Начало рассказа о себе самом померещилось Маю. Он вытянул фразу за хвост из словесной кучи-малы, встряхнул, расправил и собрался опробовать на звук, но был неожиданным образом остановлен. Незнакомый голос неторопливо, со вкусом, произнес пока одному только Маю известные слова:
— «Он любил папиросы „Прима“, вареники с вишнями и водку в неограниченном количестве».
Май в изумлении поперхнулся дымом, успев сообразить, что, видимо, говорил сам с собою вслух, а некто подслушал и повторил.
— Кто там? — спросил Май, стукнув кулаком по щиту, за которым прятался неизвестный.
Послышались легчайшие шаги, шорох. Некто перегнулся через перила лоджии, заглянув на половину Мая и поразив его золотом ренессансных кудрей. Ничего, кроме сияния, Май не увидел. Незнакомец исчез и попросил смиренно:
— Не будете ли вы столь любезны, подойти к перилам?
Май слез с кадки, обеспокоенно припоминая, что — по словам жены — у соседки в квартире имелись какие-то антикварные вещи, вазы, кажется, или картины… С другой стороны, вор вряд ли начал бы общаться с Маем, да и манера говорить была вызывающе странной для вора. Май выбросил окурок за перила и заглянул на соседскую половину. Незнакомец стоял, скрестив на груди руки, его волосы горели невиданной красоты золотом. Они были длинные, пышные, воздушные и ностальгически напомнили Маю времена хиппи. Лицо он рассмотреть не успел, но безошибочно почувствовал, что оно — тоже необыкновенное.

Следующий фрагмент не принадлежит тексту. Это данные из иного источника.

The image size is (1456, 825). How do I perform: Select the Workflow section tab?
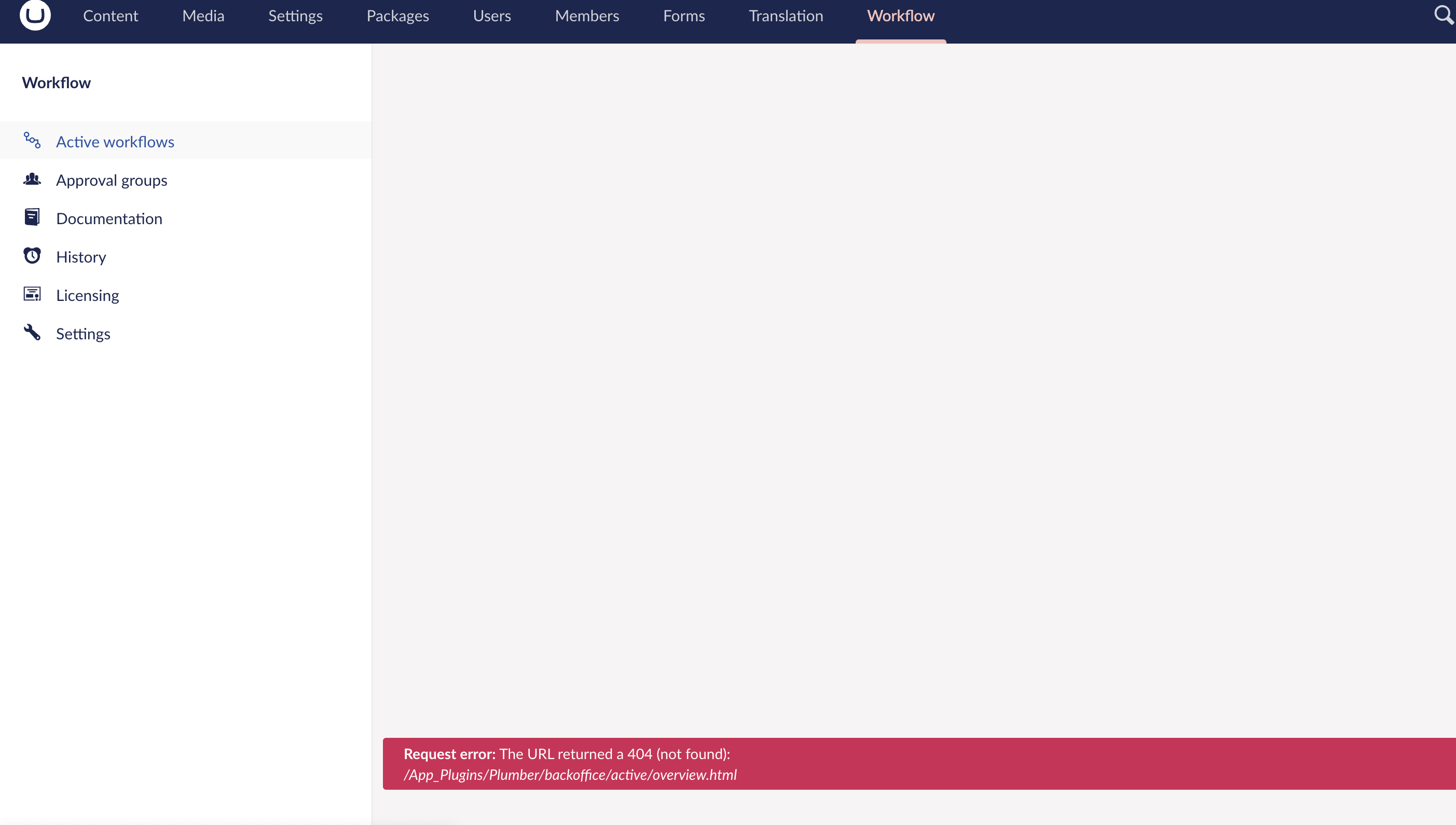click(x=900, y=16)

— Простите, кто вы такой? — спросил Май, щурясь от золотого сияния волос.
Незнакомец приблизился вплотную, словно нарочно давая разглядеть себя.
— Я зашел цветы полить, меня ваша соседка попросила, — сказал он, доверительно улыбнувшись.
«Родственник», — понял Май и задумался, разглядывая его. Он любил новые лица, особенно такие: ясноглазые, не изуродованные блудом и пьянством. Но это лицо удивляло неопределенностью: мужское оно было или женское? Май очнулся, вспомнил реплику незнакомца и торопливо, формально спросил:
— A-а… как здоровье Софьи… Петровны?
— Веры Николаевны, — мягко поправил незнакомец.
— Да, именно. Я так и хотел сказать: Веры Николаевны как здоровье? — бодро подхватил Май. — Когда из больницы выпишется?
— Она умерла, — легко сказал незнакомец.
«Бац!» — подумал Май растерянно. Печали по поводу кончины соседки он, увы, не ощутил, но удивление росло с каждой секундой.
— Когда же это случилось? — пугливо спросил Май, немедленно вспомнив — по ассоциации со смертью соседки — о клятве, данной Колидорову, — клятве могилой матери.
— Вера Николаевна умерла вчера, в семнадцать часов сорок три минуты. Очень о фиалках беспокоилась. Вот я и зашел полить.